Крики надсмотрщиков звучат регулярно, словно удары часов. Они идут взад и вперёд по заводу, их сапоги громко стучат по металлическим обломкам. Иногда один из них пинает безвольного работника или швыряет в нас кусок угля, чтобы подстегнуть.

– Быстрее, выродки! – кричит один из них, его голос полный ненависти. – Империя не будет ждать!
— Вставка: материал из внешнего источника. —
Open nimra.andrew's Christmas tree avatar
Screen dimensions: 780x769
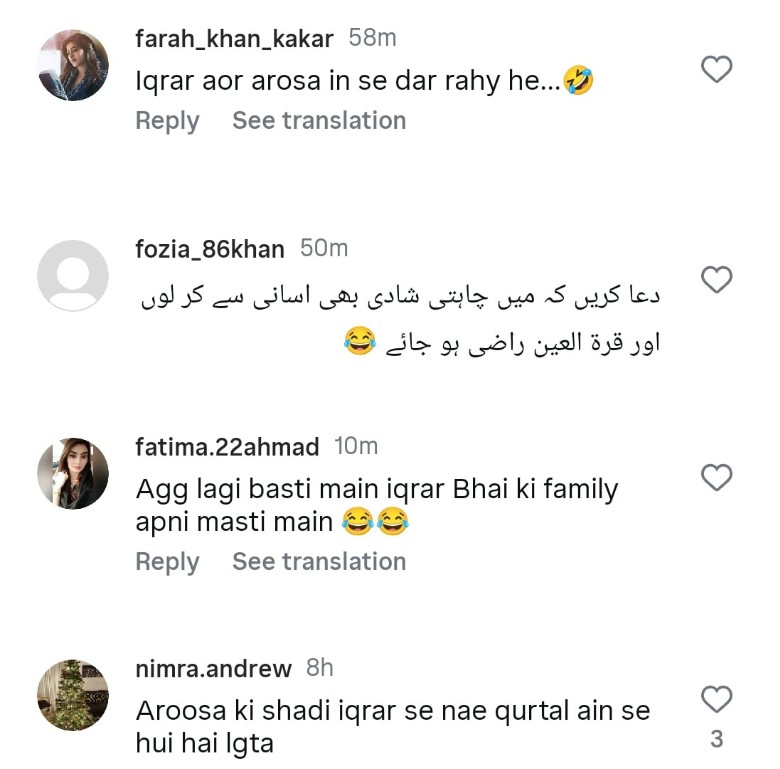[x=73, y=694]
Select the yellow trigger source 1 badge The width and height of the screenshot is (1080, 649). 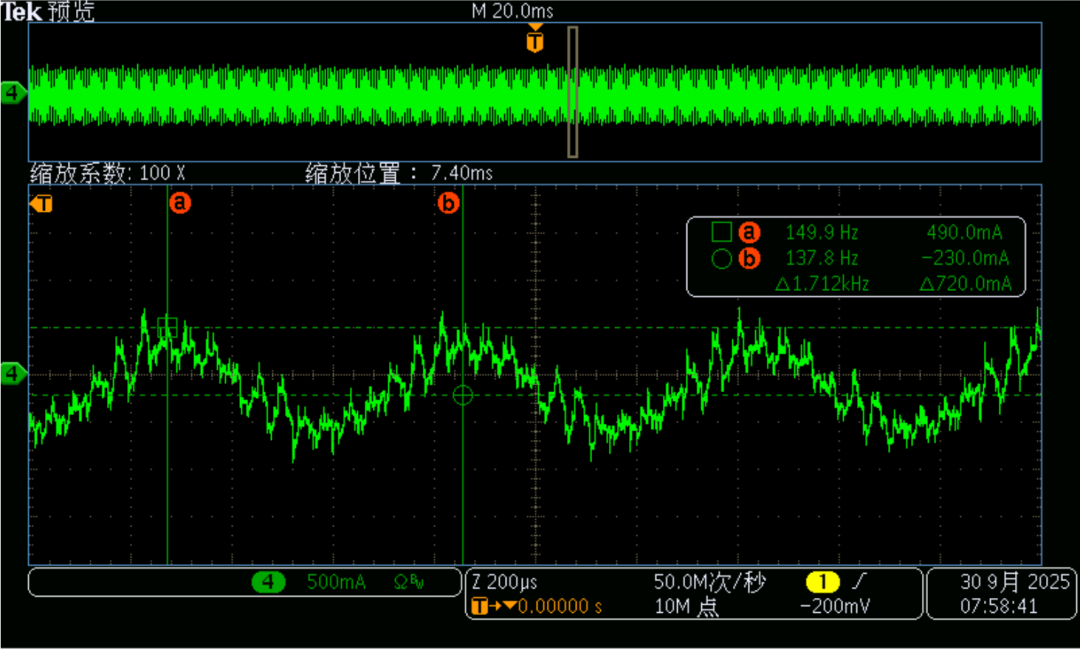825,582
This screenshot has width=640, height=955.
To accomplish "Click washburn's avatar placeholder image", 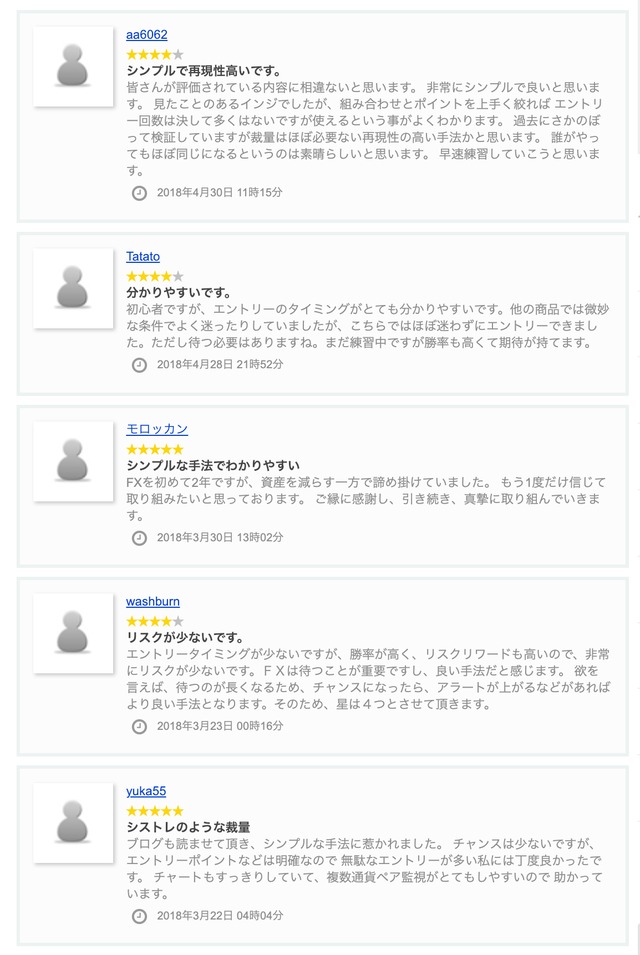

Я наклоняюсь, чтобы поднять небольшой кусок металла. Это мой тридцатый за утро, но кажется, будто прошло уже десять часов. Рядом с ним замечаю обгоревшую бумагу, строгий уверенный подчерк, едва различимый за слоем пепла. Быстро отворачиваюсь, чтобы не терять концентрацию.

В этот момент кто-то проходит мимо, и я чувствую лёгкое касание к ладони. В первый момент это кажется случайным, но потом замечаю в руке что-то мягкое и хрупкое.

Поворачиваюсь, чтобы посмотреть, кто это, но не могу ничего разглядеть. Все вокруг работают, их головы опущены, лица сосредоточены.

Незаметно разворачиваю записку.

На ней короткое послание: «Переулок Нордена, 20:00. Съешь.»

Сердце учащённо бьётся. Подполье.

Я не раздумываю. Быстро сжимаю бумагу и кладу её в рот. Горечь бумаги и пепла растекается по языку, но я проглатываю, даже не морщась. Осматриваюсь, проверяя, не заметил ли кто.

Охранник вдалеке, дартлогийцы продолжают работать, надсмотрщики выкрикивают приказы. Никто не смотрит на меня. Всё кажется обычным.

Рёв мотора прерывает звуки тяжёлого труда. На территорию завода въезжает чёрный мобиль с алой эмблемой Чёрных Стражей. Всё вокруг замирает, только редкие звуки скрипа металла нарушают тишину.

Эмблема на дверях машины бросается в глаза даже на расстоянии: чёрный щит с серебряной вертикальной полосой, на котором изображён орёл с раскинутыми крыльями, охватывающий меч. Внизу, на ленте, латинская надпись: «Ordo Supra Omnia» – «Порядок превыше всего».

Дверь машины открывается, и первым выходит он – командир Адриан Эрлинг.

Он двигается с уверенностью человека, привыкшего к власти. Каждый его шаг размерен, чёток, будто вымерен по линеечке. Его чёрная форма безупречно сидит, подчёркивая его осанку и широкие плечи. На груди эмблема Чёрных Стражей, её серебро блестит в слабом свете утра.

Светлые волосы подчёркивают его строгие черты лица. Стальной взгляд направлен прямо перед собой. Он идёт, не замечая нас, словно мы часть этих обгоревших развалин.

Позади него идут ещё трое Чёрных Стражей. Они выглядят так же безупречно, как и он, но их шаги тише, сдержаннее.

Эрлинг останавливается перед завалами, оглядывает разрушения. Его лицо остаётся безучастным, но в этом молчании есть что-то страшное.

Мои руки дрожат, но я стараюсь не смотреть в его сторону. Стараюсь стать незаметной. Но глаза всё равно сами собой находят его фигуру. Я смотрю, как он идёт, как будто вес мира лежит у его ног. Он – воплощение Империи: холодный, сильный, равнодушный.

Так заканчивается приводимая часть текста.